Chris L Keller ...

Month

December 2011

8 posts

I got 99 reps to scrape so I learned me some Python

Updated: I’ve added some excellent information and knowledge from Ryan Pitts, who took the time to walk me through a couple things on a Saturday morning. Much thanks.

In getting ready for the 2012 elections, and politics in general, it makes sense to grab data and information about Wisconsin’s state senators and state representatives.

With last summers senate recall elections, I had already gone through and grabbed names, photo urls, website links and contact information for the state’s 33 senators.

On each senator’s state webpage, state capitol and district contact information and biographies are also listed.

So to add those I bit the bullet — there are only 33 after all, and speed was a factor — so I grabbed that information using an ImportHtml in a Google spreadsheet combined with some old-fashioned find and replace and copy and paste.

Here’s an example

ImportHtml(“http://legis.wisconsin.gov/w3asp/contact/legislatorpages.aspx?house=Senate&district=1”, “table”, “7”)

But the state assembly. Now there’s a daunting task. The state has 99 representatives, and the thought of the ImportHtml method and CTL-C, CTL-V … repeat … was not something I looked forward to.

So through Kevin Schaul’s Web scraping with Django tutorial I had played around a bit with the Requests — a Python library? module? And through some of the really basic tutorials on ScraperWiki I had figured out bit about lxml.

And today seemed like a good time to put it all together? And then some.

The basic scraper came together fairly easy… But scraping a URL, copying the content from the terminal into a spreadsheet, changing the URL … repeat … wasn’t much of an answer. So why not take the time to LEARN SOME PYTHON instead of just schlepping my way through a task.

Each state representative has a webpage that can easily be determined by the district number.

This URL —

http://legis.wisconsin.gov/w3asp/contact/legislatorpages.aspx?house=Assembly&district=1

— belongs to 1st Assembly District Garey Bies

And to grab a bio for Garey Bies, the url has “&display=bio” appended to the end.

The javascript I have learned over the past year gave me an idea on how I could combine a url and a variable together.

And I remembered this little Python tutorial from last spring, so I knew a bit about looping through results. So all I had to do was figure out how to make all of this happen… And the write the output to a CSV?

Well I nearly pulled all that off, save for a couple things that didn’t quite work the way I had hoped — once I ran into encoding issues, I knew I was veering off the path — but to say this was a “foundational” learning experience is an understatement, and I accomplished the task I had at hand.

The code is below, and at this late hour it all looks like mush… but the comments — I comment everything and likely will until shamed into doing otherwise, but it’s something that the reporter and editor in me believes in — walk through what is happening.

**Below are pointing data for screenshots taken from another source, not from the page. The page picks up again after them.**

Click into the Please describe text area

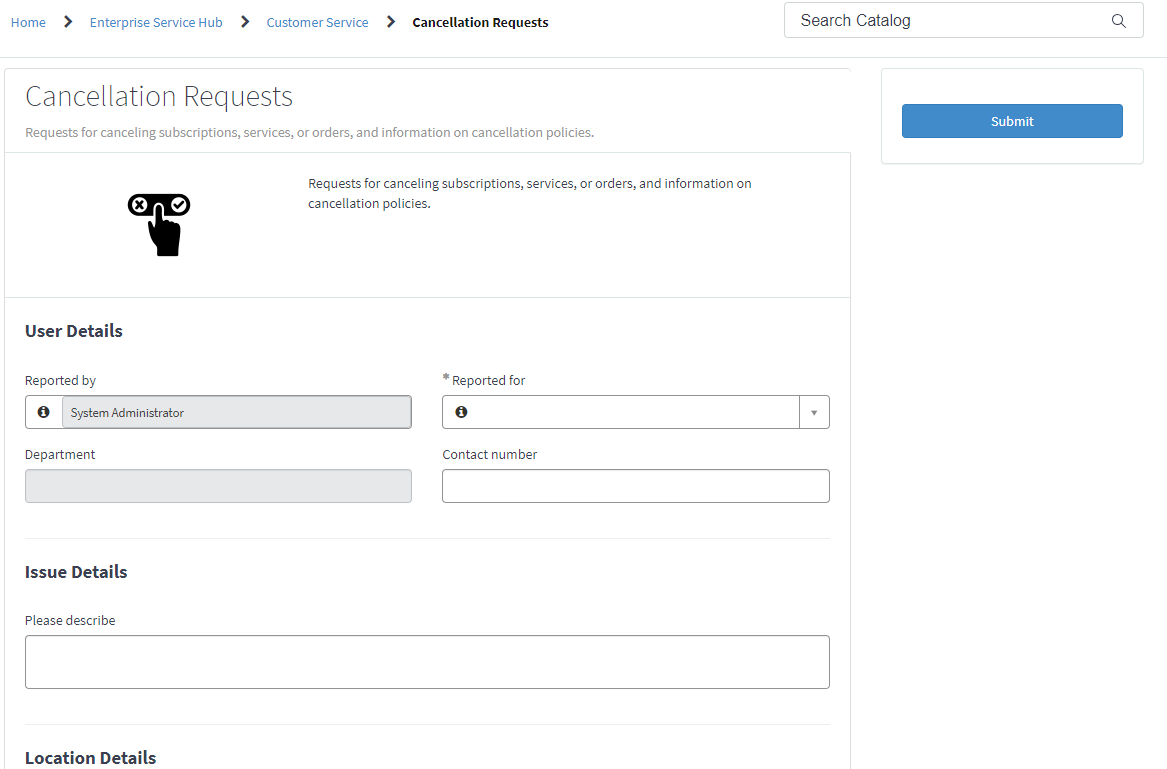[427, 662]
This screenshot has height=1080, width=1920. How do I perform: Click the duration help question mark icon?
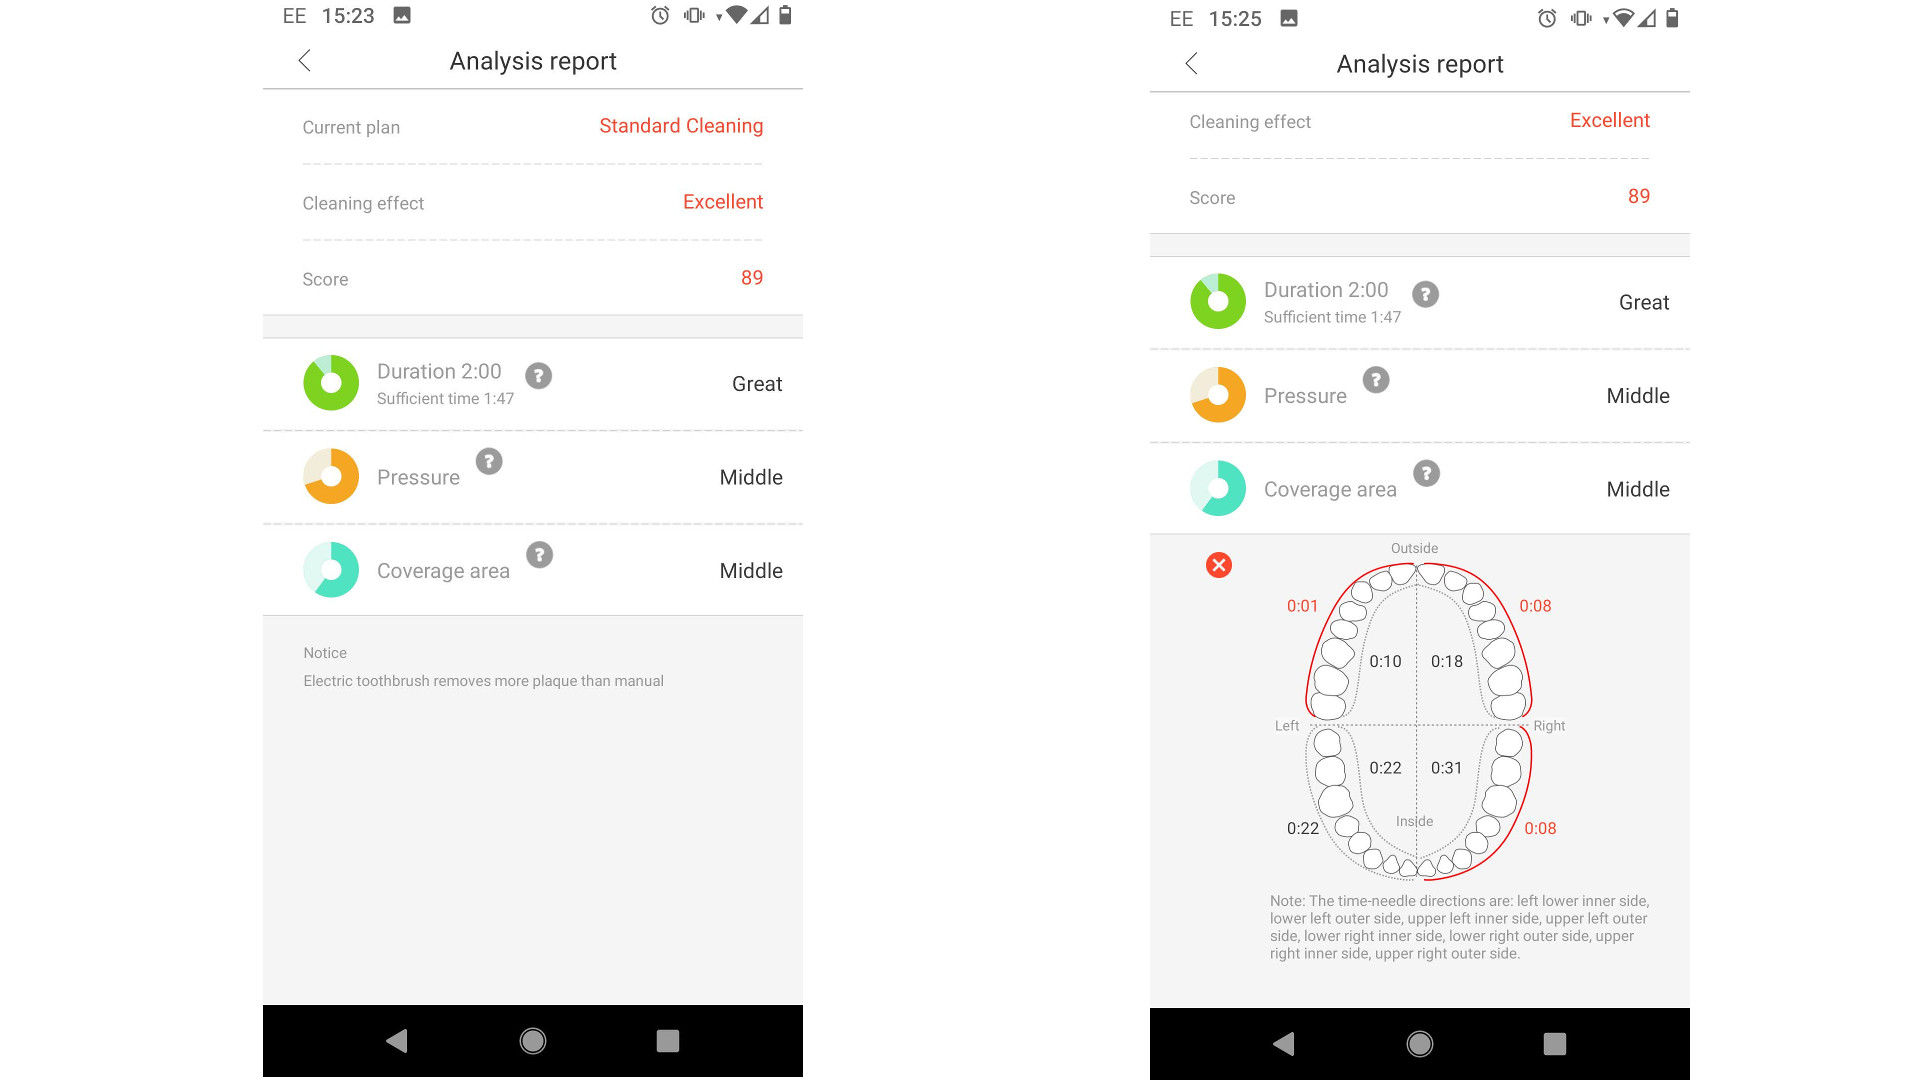(x=539, y=373)
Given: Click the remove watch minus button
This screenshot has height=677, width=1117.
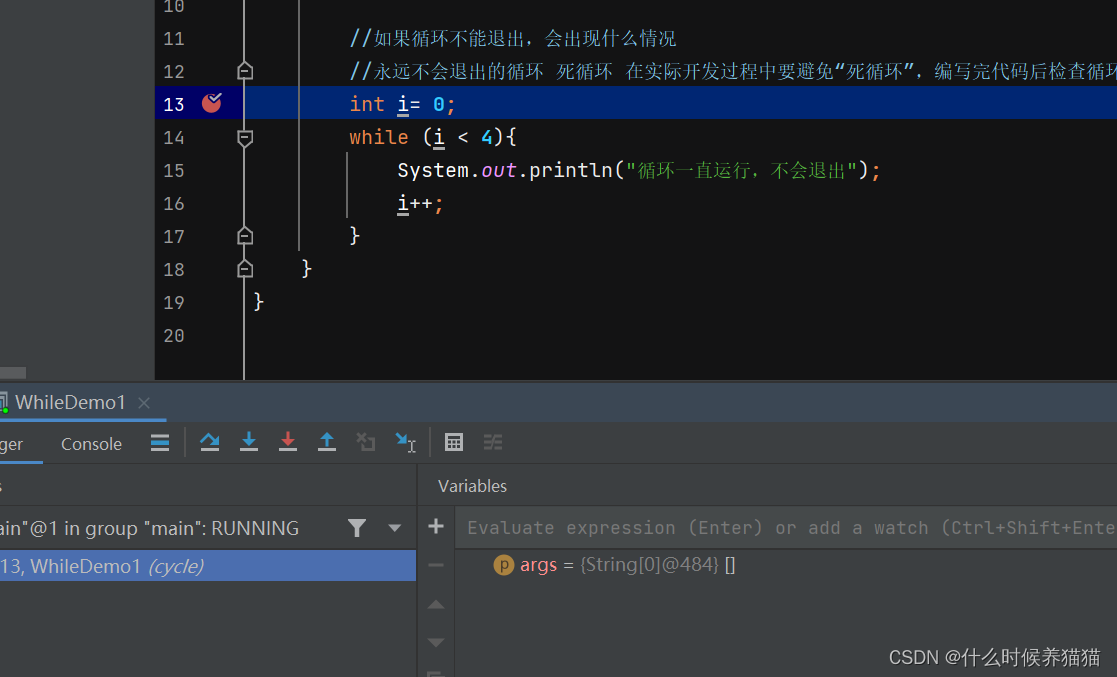Looking at the screenshot, I should (435, 566).
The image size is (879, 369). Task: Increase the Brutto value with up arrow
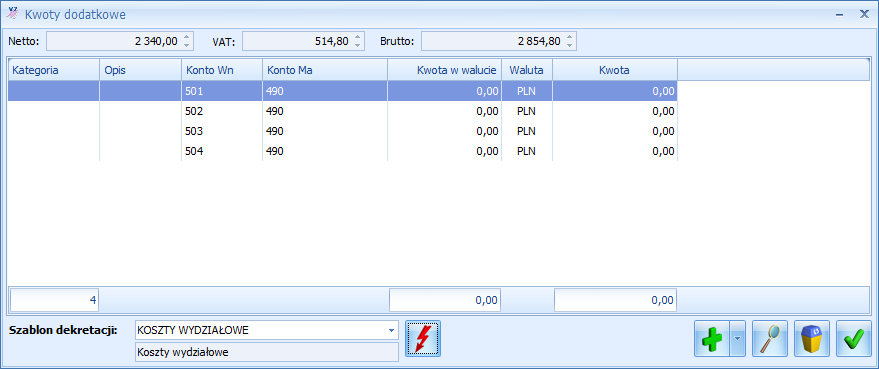click(x=570, y=37)
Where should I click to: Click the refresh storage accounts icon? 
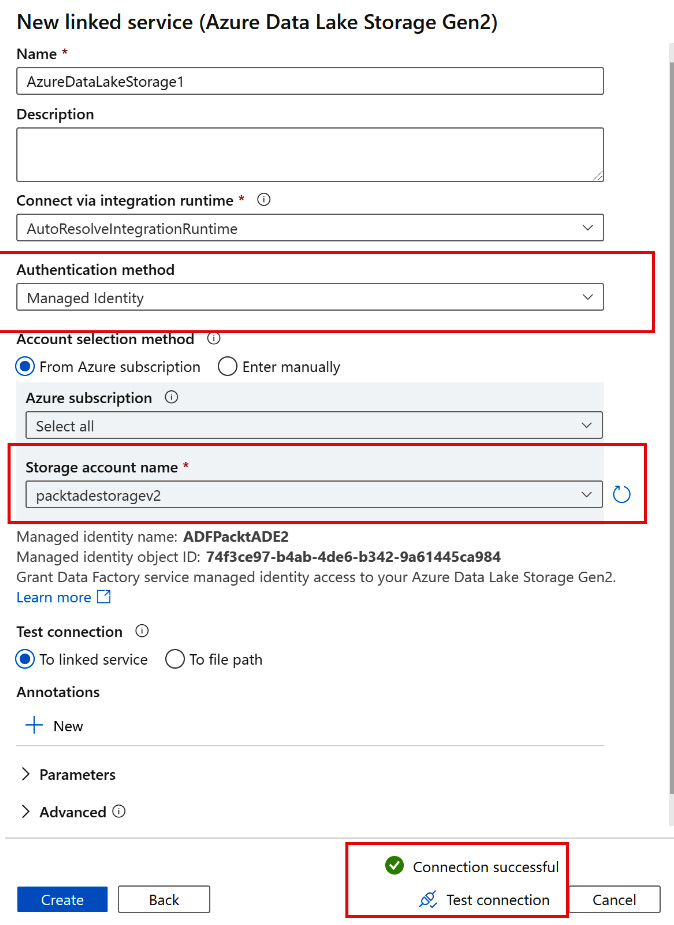point(622,494)
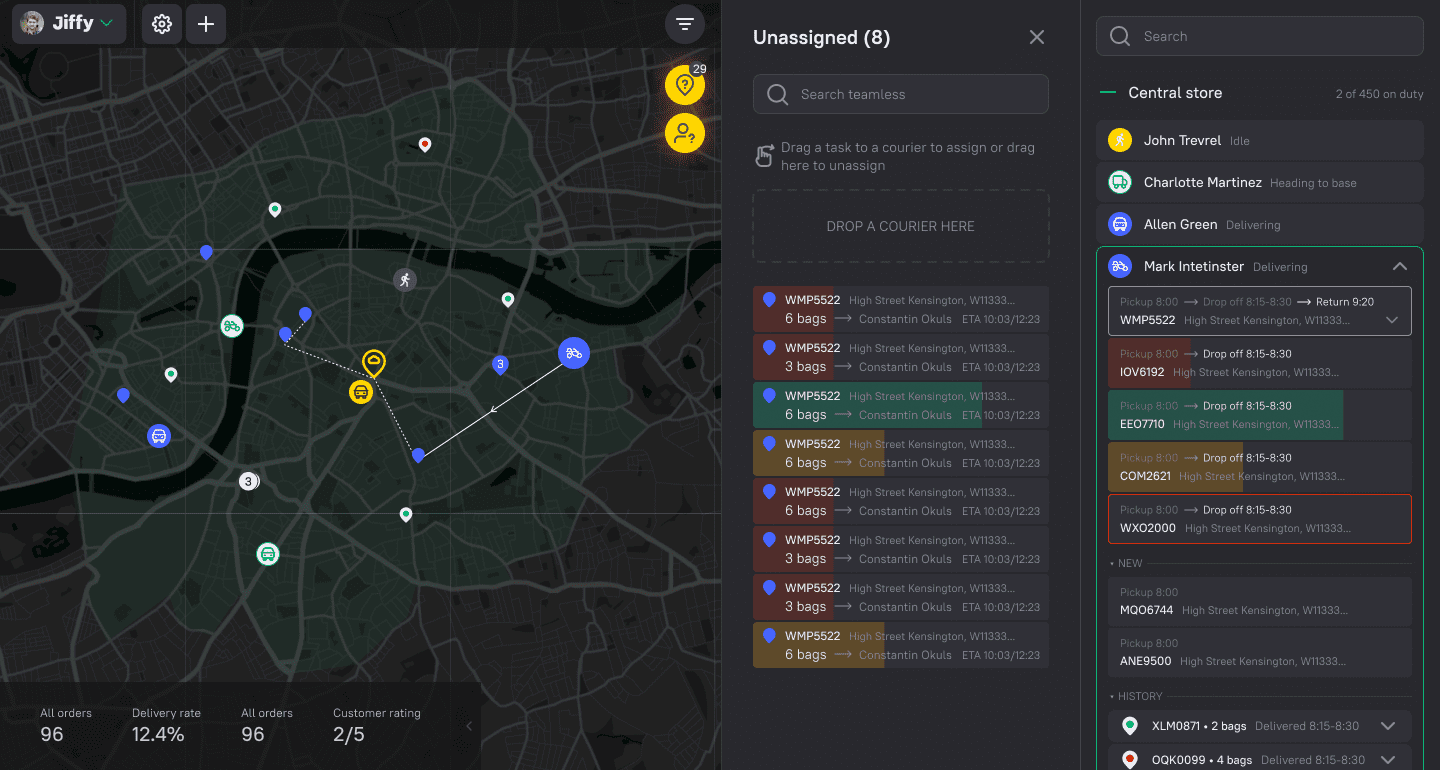Click the gray walking courier map marker
Screen dimensions: 1440x770
pyautogui.click(x=404, y=279)
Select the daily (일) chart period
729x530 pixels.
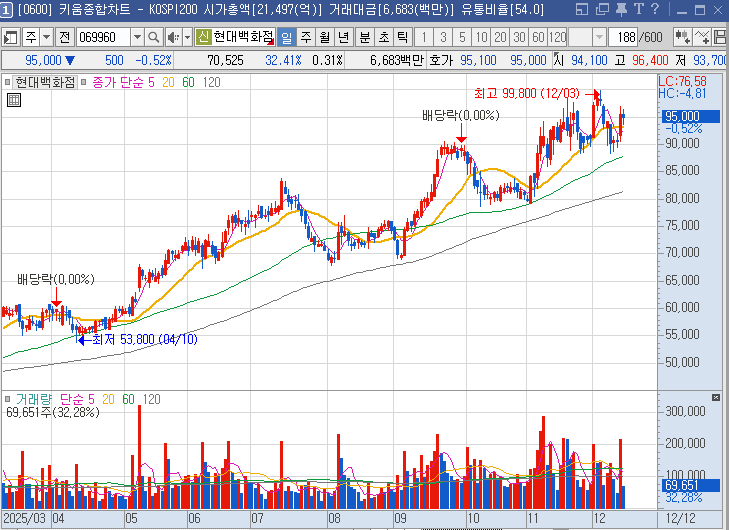pos(286,37)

So I just let the bios of 99 reps output to the terminal, copied that to the text editor, did some find and replace, pasted into the spreadsheet and I was done… And am left feeling I learned a lot in the process. And if allowed to get a bit sappy… It was a really encouraging way to close out what has been a tremendous year for personal learning. 

I did run into a handful of obstacles, and am not equipped to figure out a solution…

  • It would have been slick to figure out to add some regular expressions to format the output.
  • My attempt to write to a CSV was successful, though every space in the output was replaced with a comma. There’s sure to be some formatting that could be used there.
  • Even the attempt to write to a text file wasn’t truly successful, as I ran into the following error after the first pass: UnicodeEncodeError: ‘ascii’ codec can’t encode character u’\u2019’ in position 269: ordinal not in range(128). So I threw that plan away, but the code remains and is commented out.

Thanks to Ryan Pitts, I’ve learned that adding .encode(‘utf-8’) to data = el.text_content().strip() gets me past the error when trying to write the output to a text file. But as he points out, there will be other things to deal with, so I’ll keep working on that…

@ChrisLKeller Adding that .encode() will make your write work fine, but you’ll have stuff like ‘Sheriff’s Dept.’ to handle later.

— Ryan Pitts (@ryanpitts)

December 31, 2011

And through Ryan I also learned about Beautiful Soup — will need more time to look through that — and some great resources on handling text in Python:

  • Unicode How-To
  • “The Absolute Minimum Every Software Developer Absolutely, Positively Must Know About Unicode and Character Sets (No Excuses!)” by Joel Spolsky. 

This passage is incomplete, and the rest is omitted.